ACTION ITEM
In the article on Hurricane Helene relief below, rewrite the paragraph beginning "Convoy of Hope, a faith-based disaster response organization" as a bulleted list that keeps its main facts.

TEXT PROVIDED
● ● ● ● ● ● ●

The only road into Meat Camp is gone, and Opelt knows a pregnant woman who is due soon and stranded. “What we need is a thousand engineers with bridge-building capabilities to get here,” she said.
Graham noted that flooding in a flat plain is one thing, but they were seeing “the power of water in a valley.”
Opelt noted the resilience of people in Appalachia and the small local churches there, cut off from the world but checking on each other and bringing water for the sick and elderly. She was able to navigate into the small Appalachian community of Bakersville, North Carolina, to check on her two aunts.
“They were sitting there eating saltines and vegetables from their garden and washing their bloomers in the creek,” she said. “I started crying when I saw them.”
The most extensive death and destruction is in North Carolina, but communities in Tennessee, Georgia, and Florida are also dealing with destroyed homes and infrastructure.
After the storm, some churches in heavily hit areas met outside to worship on Sunday, locals reported. But some church members and leaders couldn’t communicate with each other at all because of compromised cell service. And others focused on distributing water and food from their properties, which became natural community gathering points.
The Salvation Army quickly deployed 14 mobile units to provide thousands of meals in Florida and Georgia.
Send Relief, the disaster response arm of the Southern Baptist Convention, has 23 response sites set up in six states to respond to Helene, providing food and organizing debris removal and hot showers.
Convoy of Hope, a faith-based disaster response organization that partners with local churches, arrived with supplies in Perry, Florida, on Sunday. Three hurricanes have hit Perry in the last year. The organization was sending supplies on Monday to Morganton, North Carolina; Tampa Bay, Florida; and Augusta, Georgia.
Local organizations and churches have gotten to work as well. Baptist churches in western North Carolina were distributing water, the biggest need in the area.
Evangelical climate scientists warn that local churches and relief organizations will have to adjust to a new normal of these types of super-charged weather events in unexpected places.
Jessica Moerman is a climate scientist and the CEO of the Evangelical Environmental Network. She’s also from Knoxville, Tennessee, near the areas devastated. Her family members lost a home in the 2016 wildfire in nearby Gatlinburg.
“What we’ve seen over the last few years is that we’re just in a new normal,” she said. “We’re seeing it across the Southeast and across Appalachia—small towns saying, ‘This is like nothing we’ve seen before.’”
Moerman explained how seawater warming due to climate change made these storms worse. With Helene, warmer gulf waters meant the storm held more water in the atmosphere and had the strength to go further inland and dump historic rain on western North Carolina—a place so far inland that few would expect it to be vulnerable to hurricanes.
The warm seawater is “rocket fuel that makes these storms stronger and more intense,” she said. “The hurricane has so much more energy, it can travel farther … It’s really, really heartbreaking.”
Christian disaster relief organizations will have to prepare for a situation “where we are expecting worse storms than we’ve ever experienced in the past and expecting to experience them again.”
Organizations responding now are focused on people are still missing from the storm, and staff noted that first responders in these areas are still having issues with communication and are battling their own fatigue.
Graham said Samaritan’s Purse would stay in the disaster areas for the duration.
“This is going to be a very long recovery,” he said. “We do not leave the community till it’s done.”

● ● ● ● ● ● ●

ENTRIES SUPPLIED
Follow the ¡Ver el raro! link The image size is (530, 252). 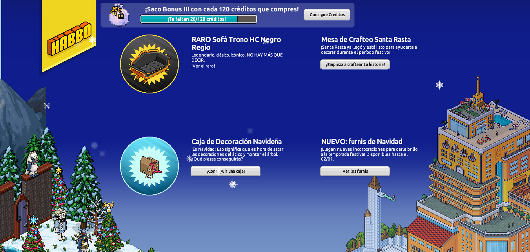coord(203,66)
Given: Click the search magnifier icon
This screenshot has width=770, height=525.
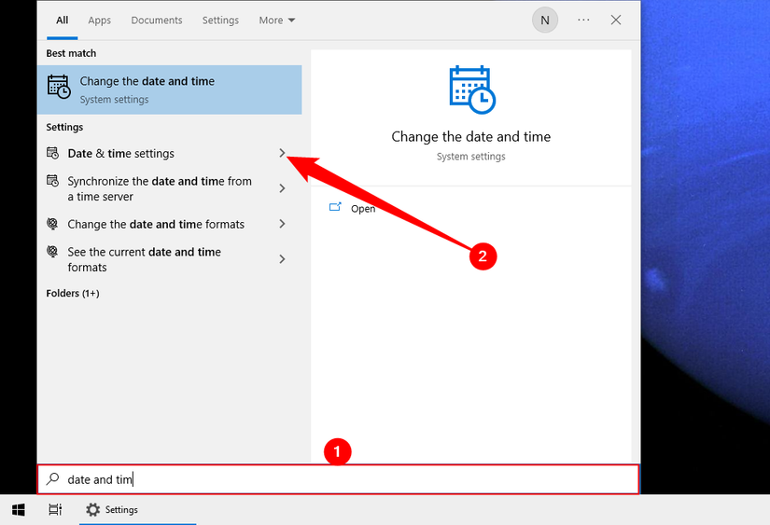Looking at the screenshot, I should tap(53, 479).
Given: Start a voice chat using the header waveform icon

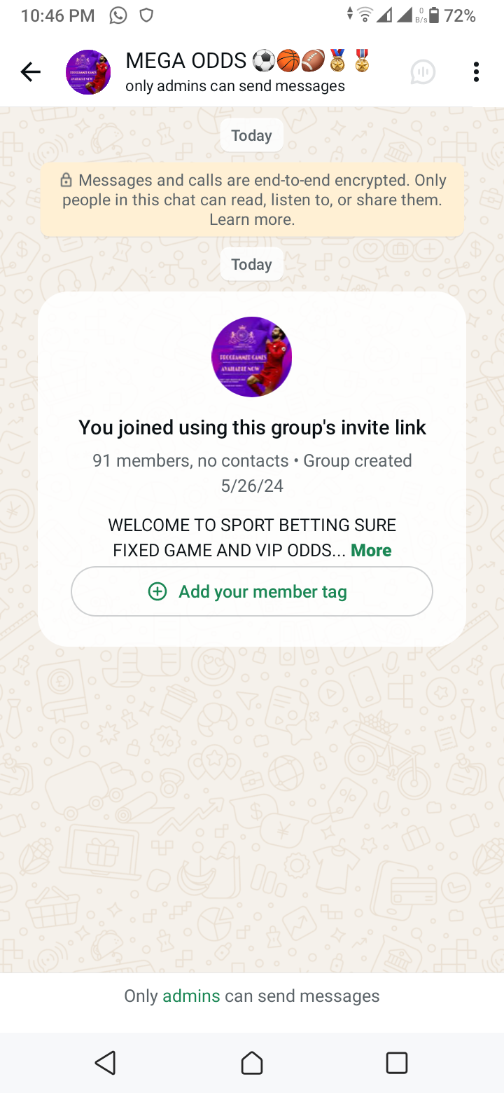Looking at the screenshot, I should click(423, 71).
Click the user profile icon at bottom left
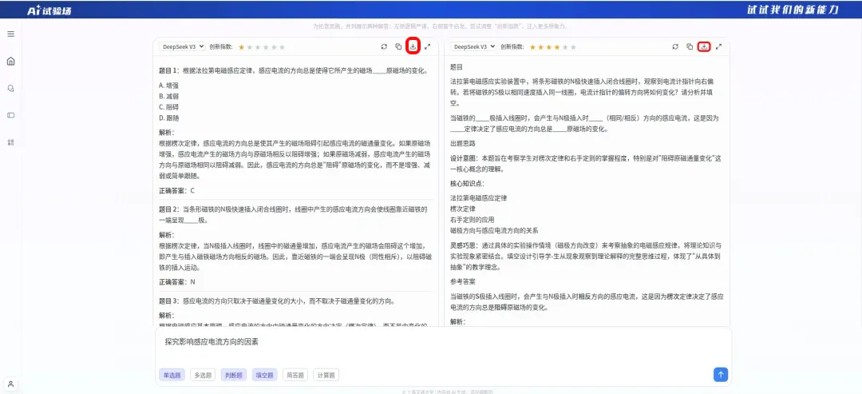The image size is (862, 394). (10, 384)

● ● ● ● ● ● ●

ANSWER SPACE
- Convoy of Hope is a faith-based disaster response organization that partners with local churches.
- It arrived with supplies in Perry, Florida, on Sunday.
- Perry has been hit by three hurricanes in the last year.
- On Monday, the organization was sending supplies to Morganton, North Carolina; Tampa Bay, Florida; and Augusta, Georgia.